■ Exercise details
Look for "dimensions" in every line of the listing. Copy the lines that have it.

++++ Recorded information ++++

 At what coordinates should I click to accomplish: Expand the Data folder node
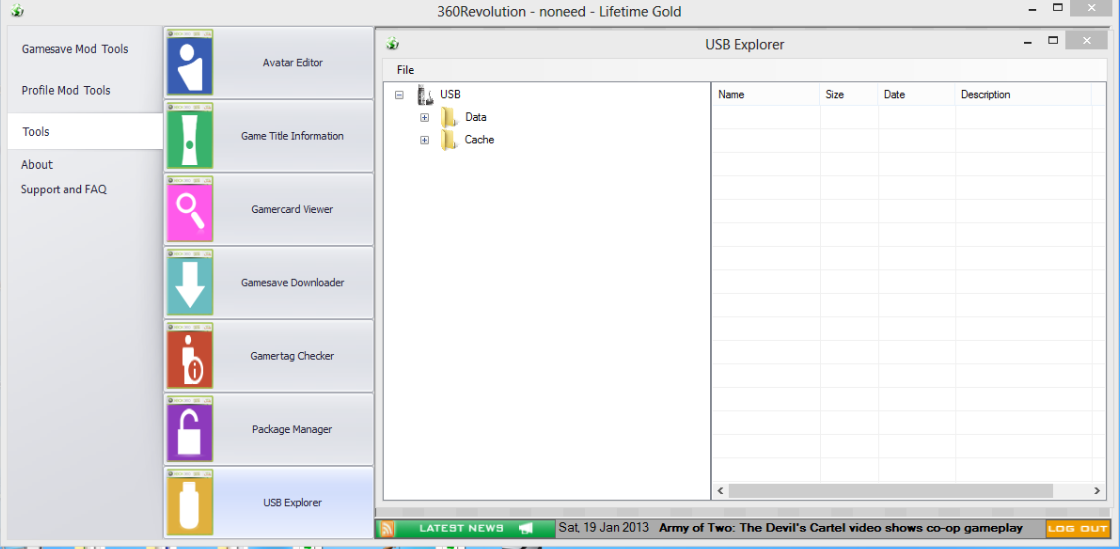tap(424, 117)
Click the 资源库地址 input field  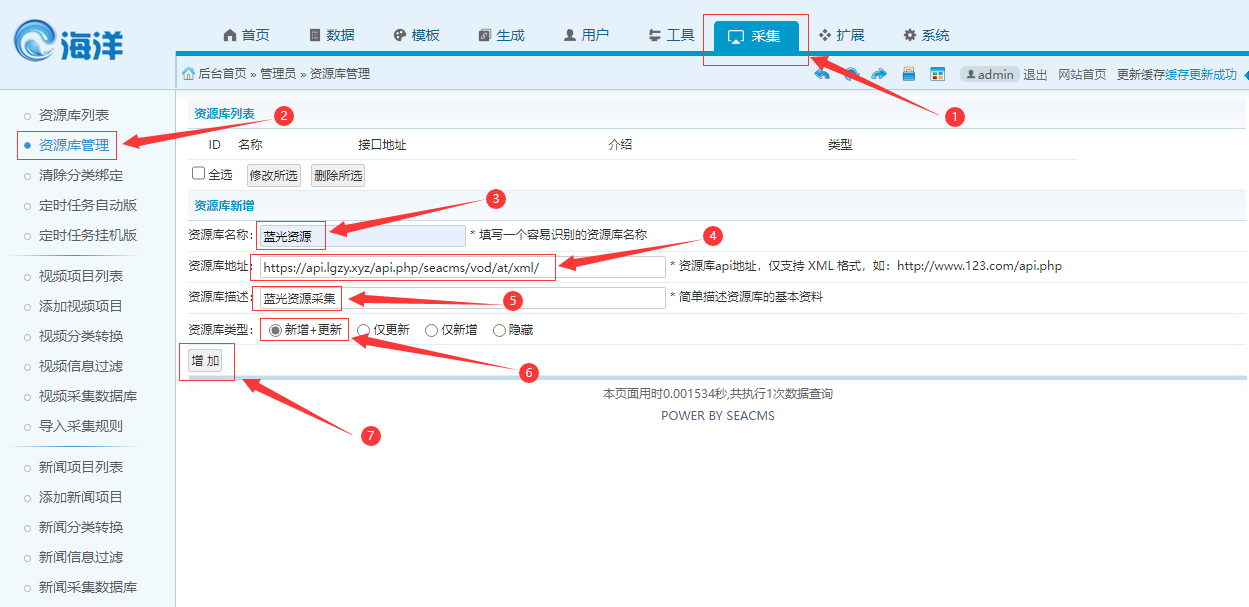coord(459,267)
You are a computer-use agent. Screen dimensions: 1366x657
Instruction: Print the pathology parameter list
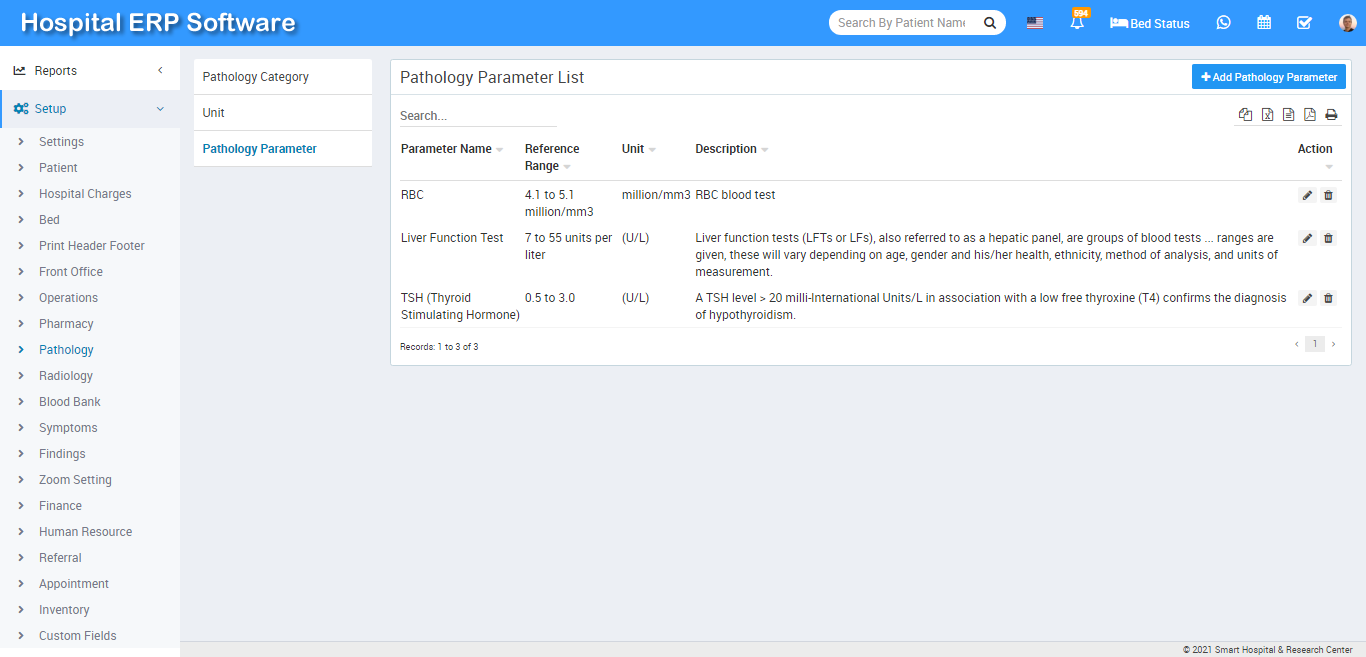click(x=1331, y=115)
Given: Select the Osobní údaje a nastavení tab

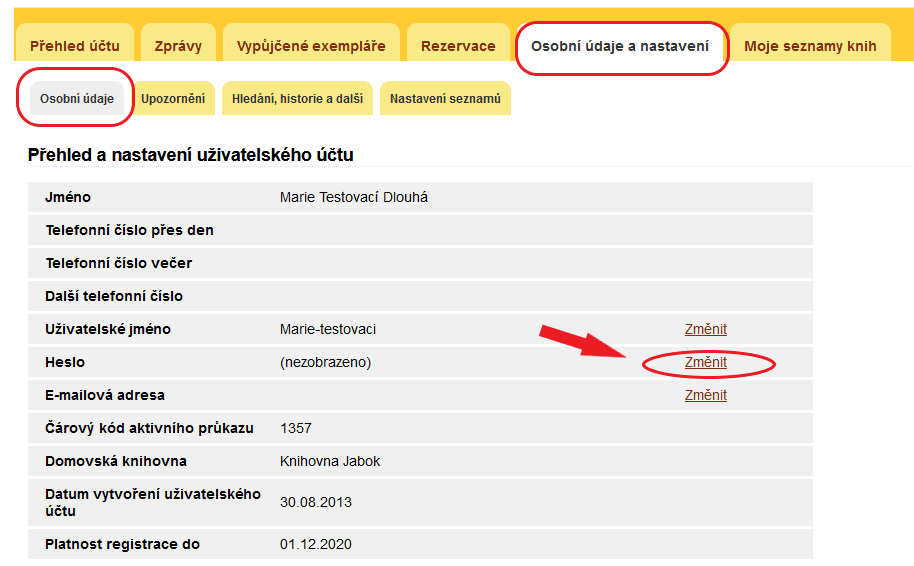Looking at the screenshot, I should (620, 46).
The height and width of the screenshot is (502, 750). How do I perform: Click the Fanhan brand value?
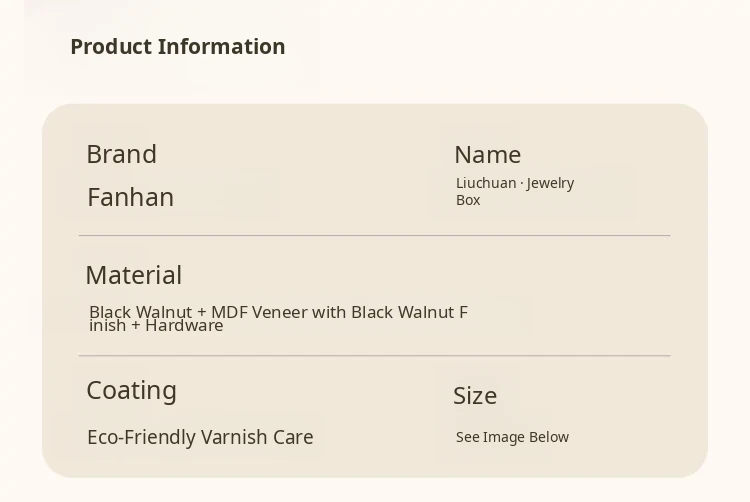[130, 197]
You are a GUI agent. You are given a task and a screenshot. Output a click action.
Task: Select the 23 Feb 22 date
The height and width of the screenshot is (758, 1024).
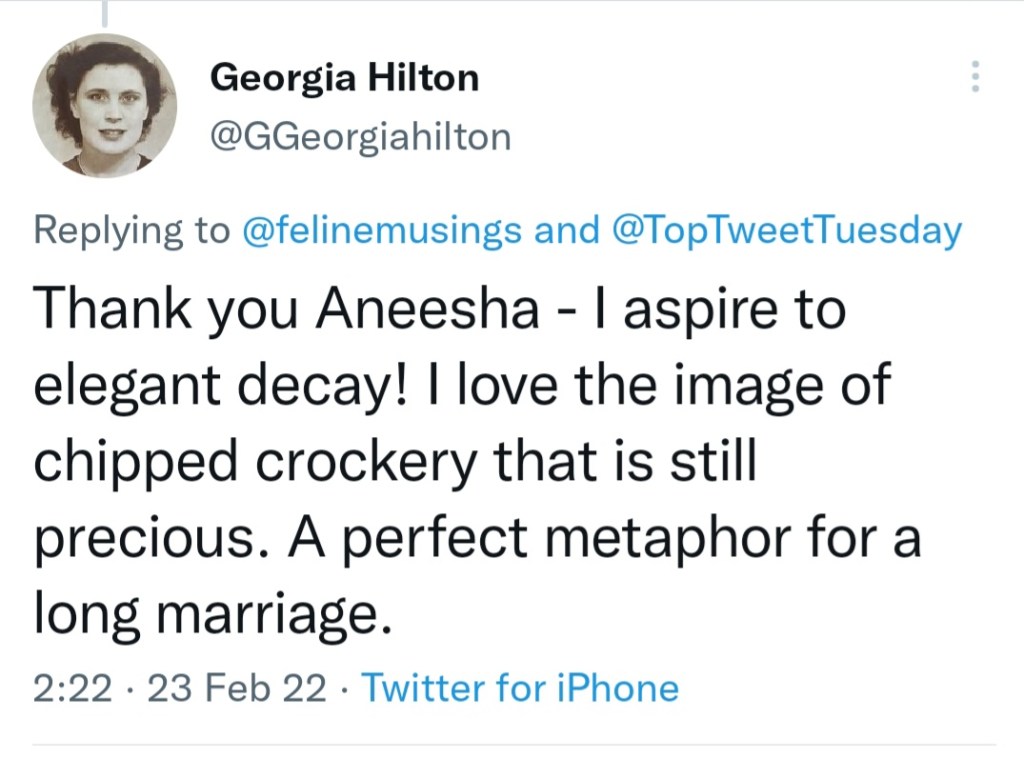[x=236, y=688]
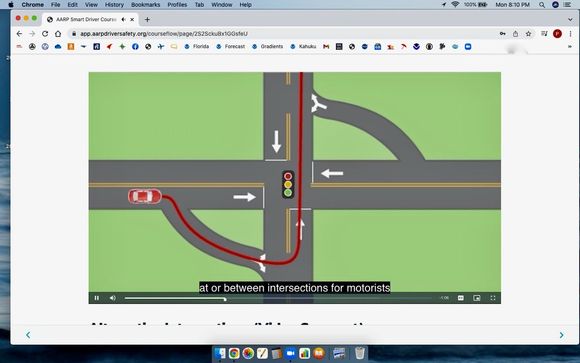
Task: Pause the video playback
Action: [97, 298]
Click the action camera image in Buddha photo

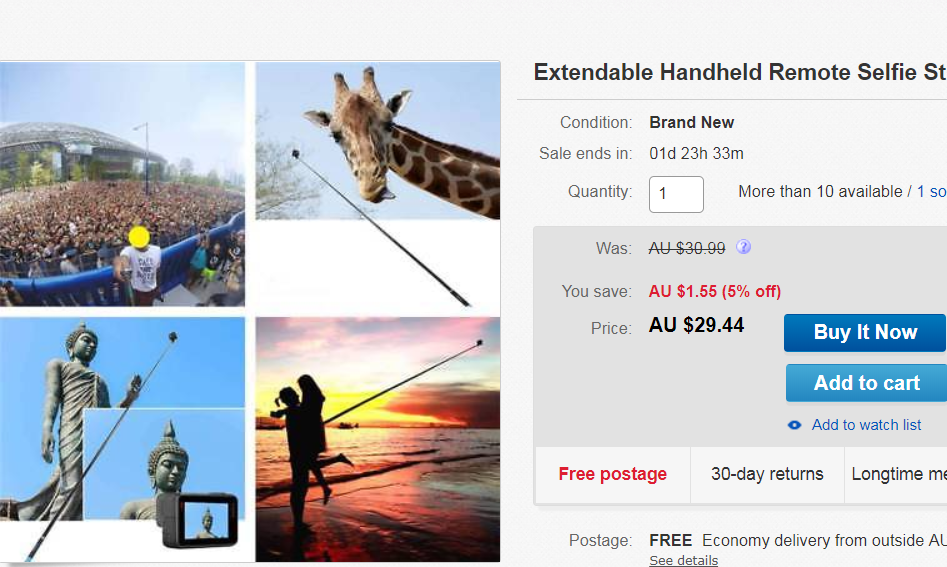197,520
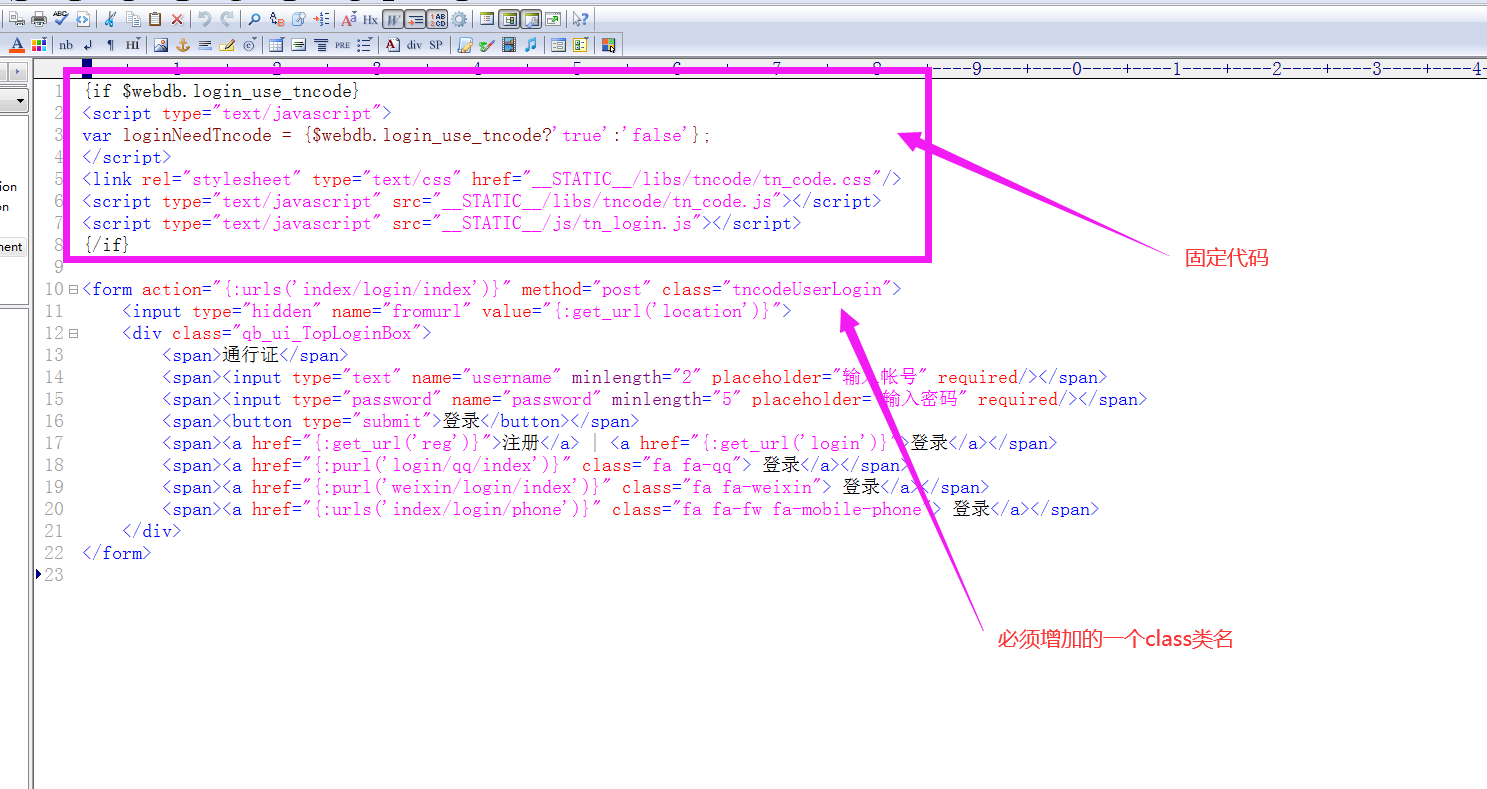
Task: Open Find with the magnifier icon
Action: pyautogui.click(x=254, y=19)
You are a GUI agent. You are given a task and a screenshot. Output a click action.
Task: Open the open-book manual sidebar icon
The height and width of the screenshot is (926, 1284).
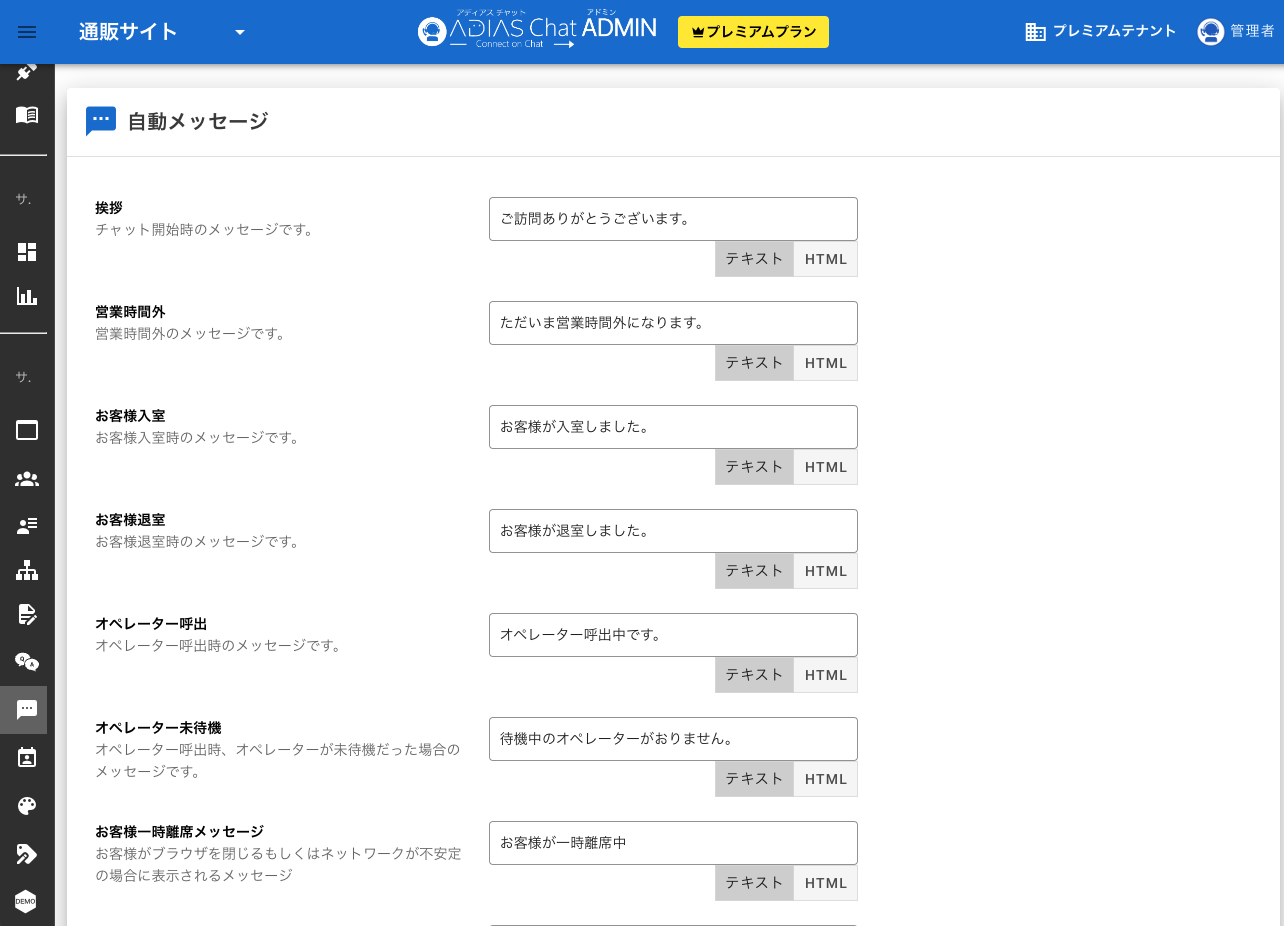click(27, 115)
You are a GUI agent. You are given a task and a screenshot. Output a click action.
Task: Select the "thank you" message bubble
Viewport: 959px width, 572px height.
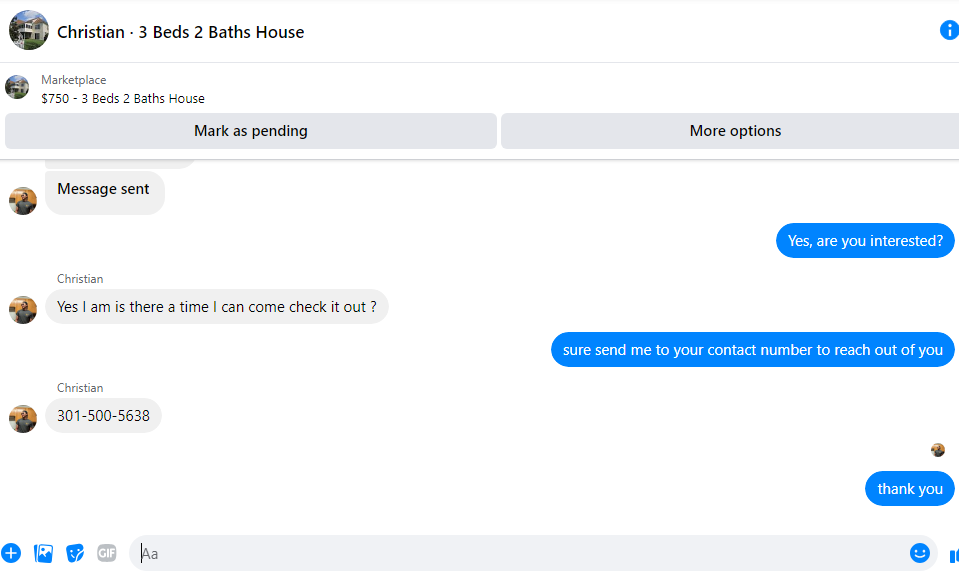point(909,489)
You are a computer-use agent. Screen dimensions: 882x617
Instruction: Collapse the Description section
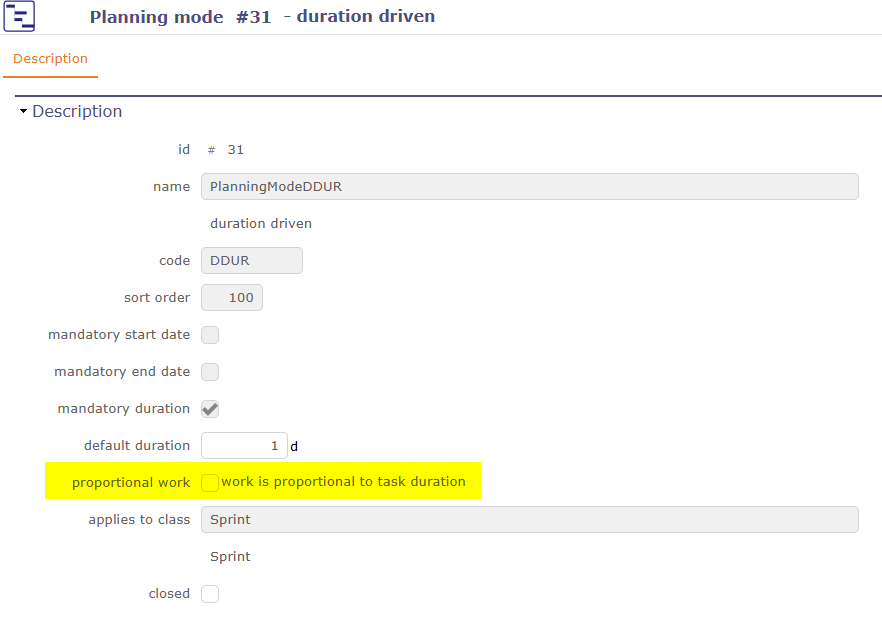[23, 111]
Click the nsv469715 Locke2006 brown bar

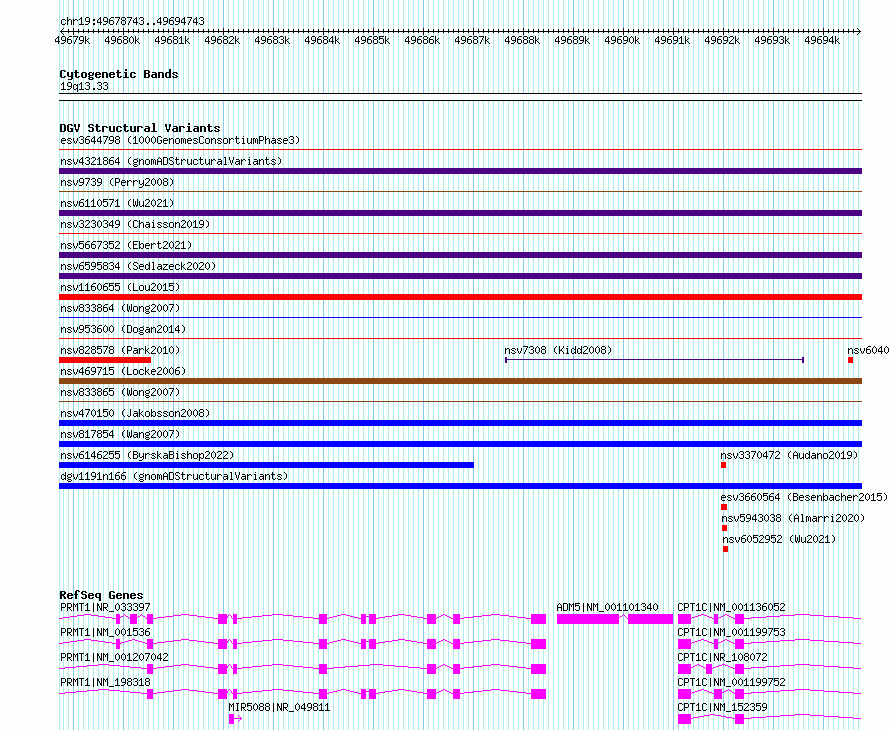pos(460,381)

++++

■ Written answer
You are a computer-use agent. Screen dimensions: 1366x657
You are a computer-use agent. Screen dimensions: 882x617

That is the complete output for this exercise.